Could you write out each of the records below exactly?

Stored entries
◆ ◆ ◆ ◆ ◆ ◆ ◆

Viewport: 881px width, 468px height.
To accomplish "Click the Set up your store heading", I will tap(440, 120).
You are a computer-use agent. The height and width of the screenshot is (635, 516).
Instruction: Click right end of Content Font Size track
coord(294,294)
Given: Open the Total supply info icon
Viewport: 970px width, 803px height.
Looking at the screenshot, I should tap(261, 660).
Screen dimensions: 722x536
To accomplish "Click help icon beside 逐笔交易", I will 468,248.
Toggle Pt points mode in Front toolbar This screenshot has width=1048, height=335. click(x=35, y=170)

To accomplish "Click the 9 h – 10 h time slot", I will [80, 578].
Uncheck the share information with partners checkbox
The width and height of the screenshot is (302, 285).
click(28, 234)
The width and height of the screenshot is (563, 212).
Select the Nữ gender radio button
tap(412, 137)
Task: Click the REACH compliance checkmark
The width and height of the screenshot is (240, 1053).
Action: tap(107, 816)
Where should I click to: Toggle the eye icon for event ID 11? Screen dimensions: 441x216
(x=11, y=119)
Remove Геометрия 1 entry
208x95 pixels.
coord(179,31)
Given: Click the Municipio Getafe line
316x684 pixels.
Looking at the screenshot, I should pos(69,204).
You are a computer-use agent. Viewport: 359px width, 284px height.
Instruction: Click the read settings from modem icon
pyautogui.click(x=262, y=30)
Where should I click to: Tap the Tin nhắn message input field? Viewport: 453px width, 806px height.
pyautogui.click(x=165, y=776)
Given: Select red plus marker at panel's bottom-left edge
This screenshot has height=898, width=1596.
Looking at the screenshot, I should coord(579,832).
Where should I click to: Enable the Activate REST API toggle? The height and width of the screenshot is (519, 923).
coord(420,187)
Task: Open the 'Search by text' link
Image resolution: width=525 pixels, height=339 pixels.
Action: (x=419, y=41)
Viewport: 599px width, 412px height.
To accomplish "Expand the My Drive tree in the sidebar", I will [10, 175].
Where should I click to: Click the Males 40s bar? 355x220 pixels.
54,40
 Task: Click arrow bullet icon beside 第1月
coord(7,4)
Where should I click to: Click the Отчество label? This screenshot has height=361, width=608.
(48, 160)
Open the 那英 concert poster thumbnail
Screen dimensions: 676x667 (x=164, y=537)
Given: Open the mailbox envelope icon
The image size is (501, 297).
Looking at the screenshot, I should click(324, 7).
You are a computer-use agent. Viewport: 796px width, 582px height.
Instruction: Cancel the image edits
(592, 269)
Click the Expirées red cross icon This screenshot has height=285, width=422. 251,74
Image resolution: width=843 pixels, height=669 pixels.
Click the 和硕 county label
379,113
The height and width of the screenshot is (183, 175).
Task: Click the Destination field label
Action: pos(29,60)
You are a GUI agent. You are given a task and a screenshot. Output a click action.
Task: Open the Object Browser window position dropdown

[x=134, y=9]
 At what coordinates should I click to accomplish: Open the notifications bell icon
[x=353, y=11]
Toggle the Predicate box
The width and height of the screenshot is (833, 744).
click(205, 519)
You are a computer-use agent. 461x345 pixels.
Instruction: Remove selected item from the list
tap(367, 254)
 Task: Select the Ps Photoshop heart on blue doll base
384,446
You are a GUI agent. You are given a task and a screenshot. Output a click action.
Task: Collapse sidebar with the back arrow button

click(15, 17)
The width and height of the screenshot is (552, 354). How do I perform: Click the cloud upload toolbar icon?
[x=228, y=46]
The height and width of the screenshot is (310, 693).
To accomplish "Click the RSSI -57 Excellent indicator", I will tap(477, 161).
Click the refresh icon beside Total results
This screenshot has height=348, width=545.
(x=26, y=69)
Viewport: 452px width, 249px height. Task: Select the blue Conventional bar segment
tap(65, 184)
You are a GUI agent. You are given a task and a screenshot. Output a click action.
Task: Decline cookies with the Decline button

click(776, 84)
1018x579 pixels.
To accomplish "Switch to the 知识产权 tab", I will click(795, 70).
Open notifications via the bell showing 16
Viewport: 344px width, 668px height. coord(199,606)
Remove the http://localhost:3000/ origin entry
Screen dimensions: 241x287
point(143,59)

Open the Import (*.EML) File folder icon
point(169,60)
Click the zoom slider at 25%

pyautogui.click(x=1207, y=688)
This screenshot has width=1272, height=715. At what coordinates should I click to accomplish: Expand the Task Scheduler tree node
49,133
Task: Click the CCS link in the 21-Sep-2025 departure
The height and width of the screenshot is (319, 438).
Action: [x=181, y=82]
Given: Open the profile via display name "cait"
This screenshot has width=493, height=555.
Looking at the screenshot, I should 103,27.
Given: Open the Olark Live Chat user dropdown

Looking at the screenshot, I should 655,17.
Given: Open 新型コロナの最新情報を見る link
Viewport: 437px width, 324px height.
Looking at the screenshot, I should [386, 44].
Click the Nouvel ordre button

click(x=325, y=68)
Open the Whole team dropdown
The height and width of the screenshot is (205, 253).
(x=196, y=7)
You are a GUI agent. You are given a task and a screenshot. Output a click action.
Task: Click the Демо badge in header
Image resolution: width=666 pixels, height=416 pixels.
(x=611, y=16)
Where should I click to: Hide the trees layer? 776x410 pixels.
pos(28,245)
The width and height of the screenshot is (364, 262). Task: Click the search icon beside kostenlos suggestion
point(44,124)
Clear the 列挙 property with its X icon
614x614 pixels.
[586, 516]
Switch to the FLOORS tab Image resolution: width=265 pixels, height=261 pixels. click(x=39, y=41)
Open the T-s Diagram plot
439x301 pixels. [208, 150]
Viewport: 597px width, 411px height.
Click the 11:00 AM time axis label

◆ ◆ ◆ ◆ ◆ ◆ ◆

_RESPONSE TO THE EXERCISE_.
Viewport: 881px width, 468px height.
To accomplish "Click the Set up your store heading", I will tap(440, 120).
You are a computer-use agent. The height and width of the screenshot is (635, 516).
Instruction: Click right end of Content Font Size track
coord(294,294)
Given: Open the Total supply info icon
Viewport: 970px width, 803px height.
Looking at the screenshot, I should tap(261, 660).
Screen dimensions: 722x536
To accomplish "Click help icon beside 逐笔交易", I will 468,248.
Toggle Pt points mode in Front toolbar This screenshot has width=1048, height=335. click(x=35, y=170)

To accomplish "Click the 9 h – 10 h time slot", I will [80, 578].
Uncheck the share information with partners checkbox
The width and height of the screenshot is (302, 285).
click(28, 234)
The width and height of the screenshot is (563, 212).
Select the Nữ gender radio button
tap(412, 137)
Task: Click the REACH compliance checkmark
The width and height of the screenshot is (240, 1053).
Action: tap(107, 816)
Where should I click to: Toggle the eye icon for event ID 11? Screen dimensions: 441x216
(x=11, y=119)
Remove Геометрия 1 entry
208x95 pixels.
coord(179,31)
Given: Click the Municipio Getafe line
316x684 pixels.
Looking at the screenshot, I should pos(69,204).
You are a computer-use agent. Viewport: 359px width, 284px height.
Instruction: Click the read settings from modem icon
pyautogui.click(x=262, y=30)
Where should I click to: Tap the Tin nhắn message input field? Viewport: 453px width, 806px height.
pyautogui.click(x=165, y=776)
Given: Select red plus marker at panel's bottom-left edge
This screenshot has height=898, width=1596.
Looking at the screenshot, I should coord(579,832).
Where should I click to: Enable the Activate REST API toggle? The height and width of the screenshot is (519, 923).
coord(420,187)
Task: Open the 'Search by text' link
Image resolution: width=525 pixels, height=339 pixels.
Action: (x=419, y=41)
Viewport: 599px width, 412px height.
To accomplish "Expand the My Drive tree in the sidebar", I will [10, 175].
Where should I click to: Click the Males 40s bar? 355x220 pixels.
54,40
 Task: Click arrow bullet icon beside 第1月
coord(7,4)
Where should I click to: Click the Отчество label? This screenshot has height=361, width=608.
(48, 160)
Open the 那英 concert poster thumbnail
Screen dimensions: 676x667 (x=164, y=537)
Given: Open the mailbox envelope icon
The image size is (501, 297).
Looking at the screenshot, I should click(324, 7).
You are a computer-use agent. Viewport: 796px width, 582px height.
Instruction: Cancel the image edits
(592, 269)
Click the Expirées red cross icon This screenshot has height=285, width=422. 251,74
Image resolution: width=843 pixels, height=669 pixels.
Click the 和硕 county label
379,113
The height and width of the screenshot is (183, 175).
Task: Click the Destination field label
Action: pos(29,60)
You are a GUI agent. You are given a task and a screenshot. Output a click action.
Task: Open the Object Browser window position dropdown

[x=134, y=9]
 At what coordinates should I click to accomplish: Open the notifications bell icon
[x=353, y=11]
Toggle the Predicate box
The width and height of the screenshot is (833, 744).
click(205, 519)
You are a computer-use agent. 461x345 pixels.
Instruction: Remove selected item from the list
tap(367, 254)
 Task: Select the Ps Photoshop heart on blue doll base
384,446
You are a GUI agent. You are given a task and a screenshot. Output a click action.
Task: Collapse sidebar with the back arrow button

click(15, 17)
The width and height of the screenshot is (552, 354). How do I perform: Click the cloud upload toolbar icon?
[x=228, y=46]
The height and width of the screenshot is (310, 693).
To accomplish "Click the RSSI -57 Excellent indicator", I will tap(477, 161).
Click the refresh icon beside Total results
This screenshot has height=348, width=545.
(x=26, y=69)
Viewport: 452px width, 249px height. Task: Select the blue Conventional bar segment
tap(65, 184)
You are a GUI agent. You are given a task and a screenshot. Output a click action.
Task: Decline cookies with the Decline button

click(776, 84)
1018x579 pixels.
To accomplish "Switch to the 知识产权 tab", I will click(795, 70).
Open notifications via the bell showing 16
Viewport: 344px width, 668px height. coord(199,606)
Remove the http://localhost:3000/ origin entry
Screen dimensions: 241x287
point(143,59)

Open the Import (*.EML) File folder icon
point(169,60)
Click the zoom slider at 25%

pyautogui.click(x=1207, y=688)
This screenshot has width=1272, height=715. At what coordinates should I click to accomplish: Expand the Task Scheduler tree node
49,133
Task: Click the CCS link in the 21-Sep-2025 departure
The height and width of the screenshot is (319, 438).
Action: [x=181, y=82]
Given: Open the profile via display name "cait"
This screenshot has width=493, height=555.
Looking at the screenshot, I should 103,27.
Given: Open the Olark Live Chat user dropdown

Looking at the screenshot, I should 655,17.
Given: Open 新型コロナの最新情報を見る link
Viewport: 437px width, 324px height.
Looking at the screenshot, I should [386, 44].
Click the Nouvel ordre button

click(x=325, y=68)
Open the Whole team dropdown
The height and width of the screenshot is (205, 253).
(x=196, y=7)
You are a GUI agent. You are given a task and a screenshot. Output a click action.
Task: Click the Демо badge in header
Image resolution: width=666 pixels, height=416 pixels.
(x=611, y=16)
Where should I click to: Hide the trees layer? 776x410 pixels.
pos(28,245)
The width and height of the screenshot is (364, 262). Task: Click the search icon beside kostenlos suggestion
point(44,124)
Clear the 列挙 property with its X icon
614x614 pixels.
[586, 516]
Switch to the FLOORS tab Image resolution: width=265 pixels, height=261 pixels. click(x=39, y=41)
Open the T-s Diagram plot
439x301 pixels. [208, 150]
Viewport: 597px width, 411px height.
Click the 11:00 AM time axis label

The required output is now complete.